Günsel, “Hükümet olmak demek, hatta siyasette aktif bir rol üstlenmek demek en başta cesaret sahibi olmak demektir. Dolayısı ile cesaret edememe gibi bir durumun söz konusu olamaması gerektiği düşüncesindeyim. Eğer bunun adını devrim koyacaksak, bu devrimin zamanı çoktan gelmiştir derim.”

“Komite rapor hazırlar ve Genel kurula sunar”

Halkın Partisi üyesi ve Avukat Cemre Günsel, Kuzey Kıbrıs Türk Cumhuriyeti Cumhuriyet Meclis İç Tüzüğü bir vekilin dokunulmazlığının nasıl ve hangi hallerde kaldırılabileceğini düzenlediğine dikkat çekerek, “Geçmişte, pratikte örneğine rastlamamış olsak da, aslında bir vekilin dokunulmazlığını kaldırmak veya bir diğer deyişle ‘yasama dokunulmazlığının kaldırılması’ hukuken mümkündür. Meclis İç Tüzüğü 6. Kısım madde 128 ve devamı bir milletvekilinin dokunulmazlığının nasıl kaldırılabileceğini düzenliyor. Buradaki düzenlemelere göre, Başsavcılık soruşturması sonucunda bir milletvekilinin yasama dokunulmazlığının kaldırılması talebini Meclis Başkanlığına bildirilir ve Meclis Başkanlığı da bu istemi derhal bir özel komiteye iletir.
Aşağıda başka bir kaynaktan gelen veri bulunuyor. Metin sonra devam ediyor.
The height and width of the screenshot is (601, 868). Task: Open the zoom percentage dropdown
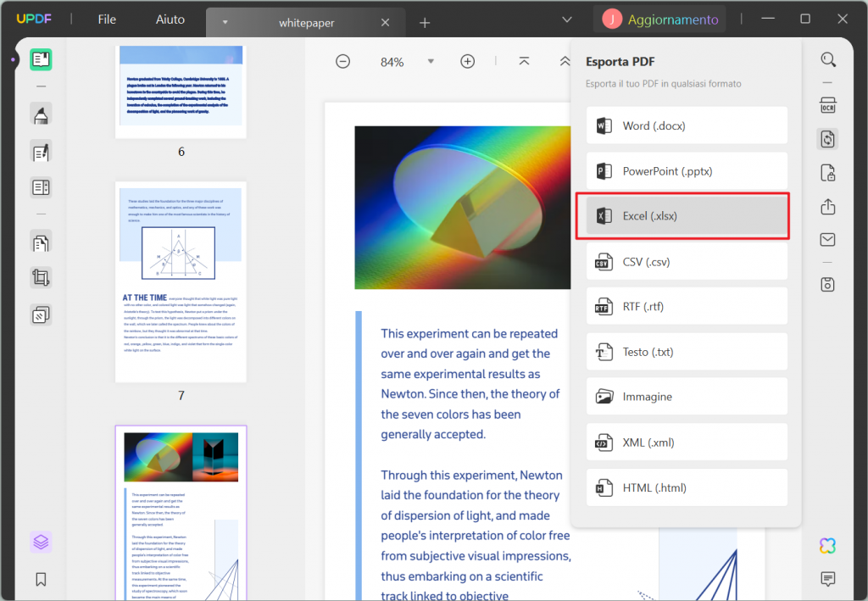click(431, 61)
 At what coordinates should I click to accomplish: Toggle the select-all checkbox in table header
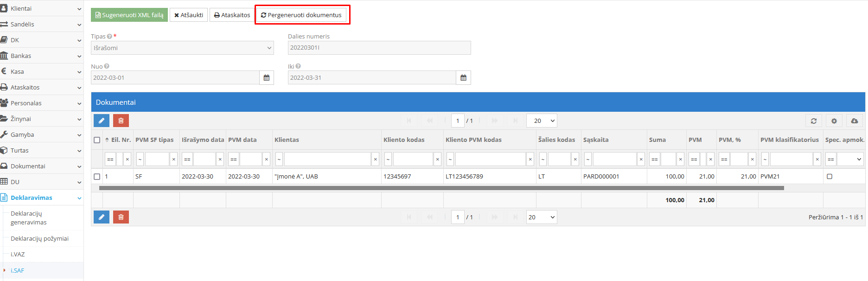point(97,140)
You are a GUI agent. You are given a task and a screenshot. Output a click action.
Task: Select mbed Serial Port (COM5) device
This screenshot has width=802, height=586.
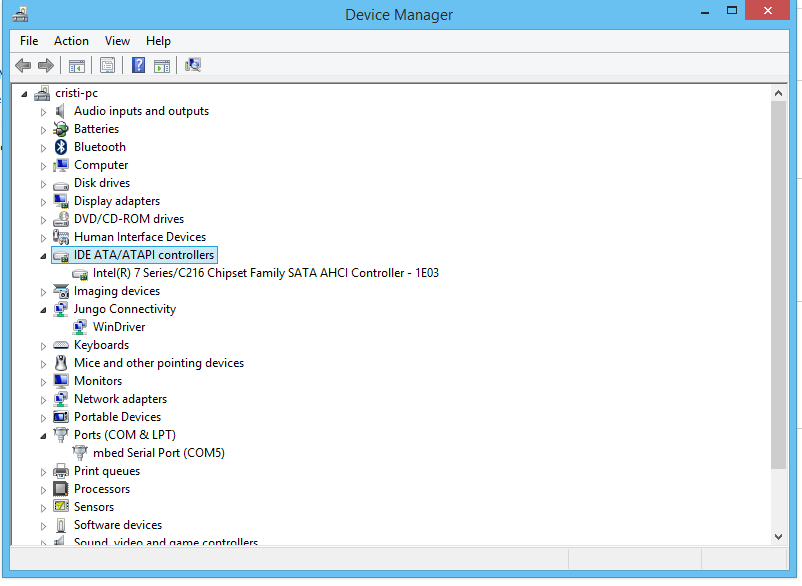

Bu komitenin görevi söz konusu talebi evrak üzerinden incelemektir. Komite, dokunulmazlığı kalkması talep edilen milletvekili veya bakana söz hakkı tanıyarak onu da dinler ve en geç kırk beş gün içerisinde sonuca varır ve bir rapor düzenleyerek Genel Kurula havale eder. Komite söz konusu raporu sonuçlandırırken üye tam sayısının salt çoğunluğu ile karar almalıdır” dedi.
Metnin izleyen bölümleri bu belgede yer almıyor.